Reproduce the following rows word for word, everything from the line containing "Given: Select the 活塞A2 file icon" down to the line containing "[x=660, y=478]".

-- Begin Dataset excerpts --

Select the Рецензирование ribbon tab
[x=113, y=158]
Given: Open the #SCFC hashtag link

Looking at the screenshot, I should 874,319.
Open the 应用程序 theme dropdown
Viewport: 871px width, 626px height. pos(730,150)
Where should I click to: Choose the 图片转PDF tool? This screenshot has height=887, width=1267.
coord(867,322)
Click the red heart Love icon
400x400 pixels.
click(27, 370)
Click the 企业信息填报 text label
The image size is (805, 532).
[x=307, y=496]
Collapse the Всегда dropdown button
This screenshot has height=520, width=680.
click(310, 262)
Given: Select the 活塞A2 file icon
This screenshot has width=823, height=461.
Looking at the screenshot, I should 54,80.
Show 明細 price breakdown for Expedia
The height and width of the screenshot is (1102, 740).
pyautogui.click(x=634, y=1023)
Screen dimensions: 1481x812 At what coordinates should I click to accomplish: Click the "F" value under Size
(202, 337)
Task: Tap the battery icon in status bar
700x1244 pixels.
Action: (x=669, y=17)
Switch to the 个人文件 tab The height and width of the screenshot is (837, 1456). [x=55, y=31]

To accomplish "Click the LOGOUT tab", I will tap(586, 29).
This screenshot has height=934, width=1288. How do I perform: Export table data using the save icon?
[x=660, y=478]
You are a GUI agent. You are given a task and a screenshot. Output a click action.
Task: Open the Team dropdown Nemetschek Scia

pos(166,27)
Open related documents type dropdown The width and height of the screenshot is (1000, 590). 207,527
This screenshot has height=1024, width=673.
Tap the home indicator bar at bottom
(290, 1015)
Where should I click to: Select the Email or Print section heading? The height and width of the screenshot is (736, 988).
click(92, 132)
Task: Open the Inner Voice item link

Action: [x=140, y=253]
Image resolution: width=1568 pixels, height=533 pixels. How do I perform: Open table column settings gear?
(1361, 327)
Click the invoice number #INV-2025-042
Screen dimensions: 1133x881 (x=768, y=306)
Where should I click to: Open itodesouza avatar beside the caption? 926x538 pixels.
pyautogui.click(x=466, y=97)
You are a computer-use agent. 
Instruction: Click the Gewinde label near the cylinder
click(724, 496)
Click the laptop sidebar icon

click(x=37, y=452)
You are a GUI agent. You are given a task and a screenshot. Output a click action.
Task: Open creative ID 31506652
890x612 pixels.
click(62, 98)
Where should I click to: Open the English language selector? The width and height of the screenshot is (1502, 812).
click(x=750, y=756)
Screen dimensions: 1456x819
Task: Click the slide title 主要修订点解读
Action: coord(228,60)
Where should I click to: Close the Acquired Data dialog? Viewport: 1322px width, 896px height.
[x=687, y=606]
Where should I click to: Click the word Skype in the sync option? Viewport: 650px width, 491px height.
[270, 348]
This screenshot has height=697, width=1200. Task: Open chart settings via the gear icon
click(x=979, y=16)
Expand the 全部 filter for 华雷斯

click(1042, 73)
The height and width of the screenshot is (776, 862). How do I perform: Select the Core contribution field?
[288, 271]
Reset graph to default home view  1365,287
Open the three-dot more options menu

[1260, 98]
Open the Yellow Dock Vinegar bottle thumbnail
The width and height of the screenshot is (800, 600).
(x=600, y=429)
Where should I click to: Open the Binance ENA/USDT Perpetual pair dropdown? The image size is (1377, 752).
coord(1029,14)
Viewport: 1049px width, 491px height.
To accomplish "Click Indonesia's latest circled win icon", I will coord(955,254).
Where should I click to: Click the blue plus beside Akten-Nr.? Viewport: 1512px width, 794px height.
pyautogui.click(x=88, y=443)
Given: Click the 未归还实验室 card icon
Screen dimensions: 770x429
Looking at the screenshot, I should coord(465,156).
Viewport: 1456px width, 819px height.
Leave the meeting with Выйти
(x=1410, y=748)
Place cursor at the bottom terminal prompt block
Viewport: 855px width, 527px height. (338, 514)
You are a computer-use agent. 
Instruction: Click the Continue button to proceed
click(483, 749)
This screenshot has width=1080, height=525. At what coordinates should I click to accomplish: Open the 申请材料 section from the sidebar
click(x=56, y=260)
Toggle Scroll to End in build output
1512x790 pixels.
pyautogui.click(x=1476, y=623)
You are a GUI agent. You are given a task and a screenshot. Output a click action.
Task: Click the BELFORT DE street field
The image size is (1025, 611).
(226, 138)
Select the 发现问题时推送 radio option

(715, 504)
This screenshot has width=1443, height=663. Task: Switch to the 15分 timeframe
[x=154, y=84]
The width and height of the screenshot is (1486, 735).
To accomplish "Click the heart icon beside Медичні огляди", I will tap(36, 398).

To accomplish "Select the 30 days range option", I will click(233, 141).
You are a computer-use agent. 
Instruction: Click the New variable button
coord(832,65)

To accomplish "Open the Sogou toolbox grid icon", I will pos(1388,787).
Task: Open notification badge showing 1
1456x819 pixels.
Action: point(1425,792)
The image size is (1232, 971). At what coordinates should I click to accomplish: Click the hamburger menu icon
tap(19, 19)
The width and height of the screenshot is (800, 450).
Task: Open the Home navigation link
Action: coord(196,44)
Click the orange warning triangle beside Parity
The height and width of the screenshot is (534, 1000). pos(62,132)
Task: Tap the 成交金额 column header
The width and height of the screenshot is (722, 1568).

-- End Dataset excerpts --

**Final result**.
Given: Select the 活塞A2 file icon
This screenshot has width=823, height=461.
Looking at the screenshot, I should 54,80.
Show 明細 price breakdown for Expedia
The height and width of the screenshot is (1102, 740).
pyautogui.click(x=634, y=1023)
Screen dimensions: 1481x812 At what coordinates should I click to accomplish: Click the "F" value under Size
(202, 337)
Task: Tap the battery icon in status bar
700x1244 pixels.
Action: (x=669, y=17)
Switch to the 个人文件 tab The height and width of the screenshot is (837, 1456). [x=55, y=31]

To accomplish "Click the LOGOUT tab", I will tap(586, 29).
This screenshot has height=934, width=1288. How do I perform: Export table data using the save icon?
[x=660, y=478]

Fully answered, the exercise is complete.